In order to get better performance (above 1Gb), it is recommended to set the speed on interfaces to 10Gb. This is applicable also to the service interface (GigabitEthernet2). To verify the negotiated speed, run these commands:
azure-central-us-1#sh int gi1
GigabitEthernet1 is up, line protocol is up
Hardware is vNIC, address is 000d.3a92.e2ff (bia 000d.3a92.e2ff)
Internet address is 10.48.0.244/28
MTU 1500 bytes, BW 1000000 Kbit/sec, DLY 10 usec,
…
azure-central-us-1#sh int gi2
GigabitEthernet2 is up, line protocol is up
Hardware is vNIC, address is 000d.3a92.ea8a (bia 000d.3a92.ea8a)

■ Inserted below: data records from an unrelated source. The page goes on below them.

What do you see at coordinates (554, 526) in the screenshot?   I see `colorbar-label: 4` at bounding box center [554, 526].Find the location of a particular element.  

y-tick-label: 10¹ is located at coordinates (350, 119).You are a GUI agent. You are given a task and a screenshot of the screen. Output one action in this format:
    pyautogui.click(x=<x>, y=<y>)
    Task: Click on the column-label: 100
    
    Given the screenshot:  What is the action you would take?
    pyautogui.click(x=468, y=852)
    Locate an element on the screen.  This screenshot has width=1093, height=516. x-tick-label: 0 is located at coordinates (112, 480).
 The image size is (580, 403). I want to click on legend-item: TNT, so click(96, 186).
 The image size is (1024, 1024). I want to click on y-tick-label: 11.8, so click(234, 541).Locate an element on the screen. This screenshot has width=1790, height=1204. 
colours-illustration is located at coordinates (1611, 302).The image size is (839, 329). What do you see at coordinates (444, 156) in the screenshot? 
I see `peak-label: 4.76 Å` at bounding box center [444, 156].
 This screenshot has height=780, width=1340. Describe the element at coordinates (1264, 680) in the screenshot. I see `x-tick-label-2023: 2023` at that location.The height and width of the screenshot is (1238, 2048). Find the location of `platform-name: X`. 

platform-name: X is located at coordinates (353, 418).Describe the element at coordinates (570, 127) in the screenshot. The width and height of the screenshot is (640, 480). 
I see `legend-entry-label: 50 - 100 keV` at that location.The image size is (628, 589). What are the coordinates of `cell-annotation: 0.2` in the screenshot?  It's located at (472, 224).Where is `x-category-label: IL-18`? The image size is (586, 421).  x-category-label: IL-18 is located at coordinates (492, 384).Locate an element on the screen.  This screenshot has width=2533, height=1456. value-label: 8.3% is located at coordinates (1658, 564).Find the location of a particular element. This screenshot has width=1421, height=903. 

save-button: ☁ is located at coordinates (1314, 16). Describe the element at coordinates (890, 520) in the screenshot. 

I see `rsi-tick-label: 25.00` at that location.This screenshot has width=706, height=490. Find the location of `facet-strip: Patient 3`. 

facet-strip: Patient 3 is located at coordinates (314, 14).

Internet address is 10.48.0.229/28
MTU 1500 bytes, BW 1000000 Kbit/sec, DLY 10 usec,
Note: Although this article is focused on C8000V deployment in Azure with Cloud OnRamp automation (NVA), the auto-negotiated speed is also applicable to Azure deployments in VNets, AWS, and Google deployments.
In order to change this, make changes in template (Confugruation > Templates > Feature Template > Cisco VPN Interface Ethernet) / configuration group (see the guide). Alternatively, administrators can edit this in CLI, if the device is CLI-managed.